Drones & Counter Drone technology
On 19th July, CTB365 held a Drones and Counter Drone Technology webinar, one of the panellists, Jackson White, Business Development Director, RF Datalinks and Marketing (SPX Comtech) answers some of the questions that it wasn’t possible to answer during the webinar
Jackson joined the British Army at 16 into the Royal Corps of Signals in 1990. After serving during the Cold War in Germany, Jackson specialised in tactical and strategic communications, deploying domestically and globally in the war on terror, serving in several roles. Jackson has served operationally on the UK Mainland, America, The Balkans, Africa, and the Middle East.

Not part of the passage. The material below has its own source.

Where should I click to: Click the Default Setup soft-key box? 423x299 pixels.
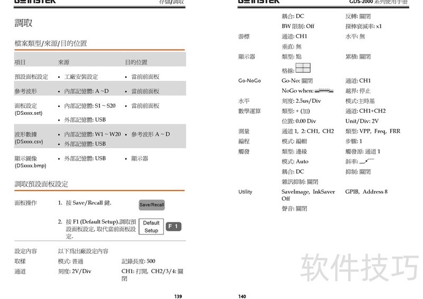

Since leaving the Army, Jackson has completed a degree in Cyber Security and has combined this with his operational experience during his 15 years in Industry as a business development Manager at Enterprise Control Systems Ltd. and Esterline (Racal Acoustics). Then as a sales and marketing director for getac before returning to Enterprise Control Systems as business development director.
Drones are likely to become much more utilised as weapons in warfare, as they are currently in Ukraine. How can we respond to drones being used as a method of attack in war?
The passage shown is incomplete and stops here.